İlk iş mutlaka tasavvuf çalışmak olmalı. Fakat herkes tasavvuf konuşmaktan korkuyor. Amerika'da pek çok psikolog dindar değil. Yaptıkları işe maneviyat eklemeye çalışıyorlar ama bu da olmuyor. Çok iyi eğitim almalılar. Birinin ruhu hakkında konuşmak beyni hakkında konuşmaktan çok daha zordur.
Tüm dünyadaki Müslümanlar için hep şunu söylüyorum: “Terörizmin İslamla hiç alakası yok. Allah Kur'an da ayetlerle belirtiyor. Peygamber Efendimiz hadislerle de açıklamış. “Terörizm kesinlikle haramdır.” Ben bunu Amerika'da söylesem gazeteler yazmaz. Çünkü onlar Donald Trump'ın sözlerini basmayı tercih ediyor.

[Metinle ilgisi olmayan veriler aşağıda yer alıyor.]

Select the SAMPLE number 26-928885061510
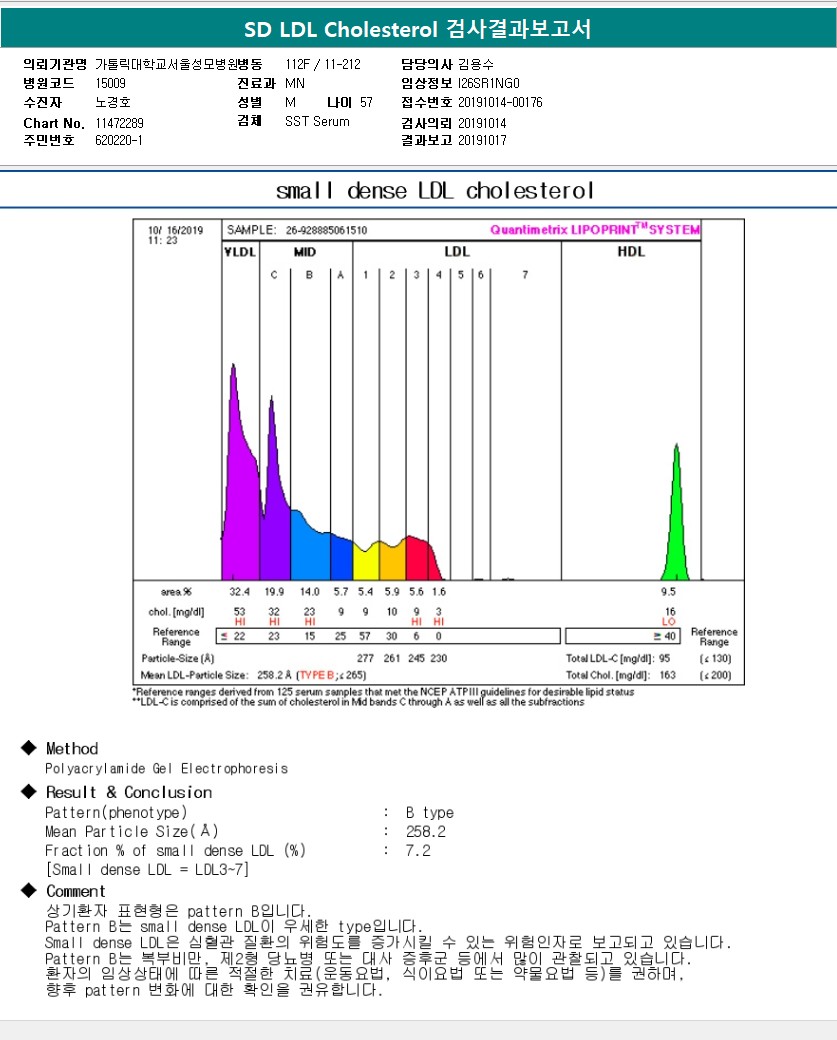Image resolution: width=837 pixels, height=1040 pixels. (326, 230)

1980 yılında kendi üniversitem olan Sofia Unıversity'nin rektörüydüm. Enstitümüze her inançtan din adamlarını davet ediyorduk. İlk davet ettiğimiz Sufî Şeyhi Muzaffer Ozak'dı. Ofisimde telefonla konuşuyordum. O sırada kapımın önünden geçti. Yarım saniye bakıştık ve benim için zaman durdu. Muzaffer Efendi'yle tanıştığım gün benim tasavvufla ilk adımım oldu.
Tasavvuf bugüne dek bildiklerimizin çok ötesinde şeyler söylüyor. Örneğin, sufilerin egolarını böylesine terbiye etmiş olmaları beni çok etkiledi. Bir de tasavvuf sevmeyi öğretiyor. Kendinizden başkasını sevmediğiniz zaman mutlu olamazsınız. Etrafıma baktığımda içlerinde boşluk olan bir yığın insan görüyorum. Çünkü egoları, onlara hep daha fazla şeye sahip olmalarını söylüyor. Bundan dolayı başkalarıyla sağlıklı ilişkiler kuramıyor, sevmeyi bilmiyorlar. Sufilikle birlikte hayatımda her şey değişti. Benim için manevi rehberin tanımı tasavvuf oldu.
Yunus Emre ve Mevlana'yı çok seviyorum. En sevdiğim ilahiler Yunus Emre'nin. Bazen ilahilerini dinlerken ağlıyorum. Özellikle Yunus Emre beni ağlatıyor, Mevlana da düşündürüyor.
Derviş olduğumda Muzaffer Efendi bana Ragıp ismini verdi. Robert ismimin Türkiye'de uygun olmayacağını söyledi. Ben bizim tekkemizin babası gibiyim. Eşim de annesi gibi. Çocuklarım da yıllarca böyle bir ortamda yetiştiği için onlar da tasavvufa merak sardı.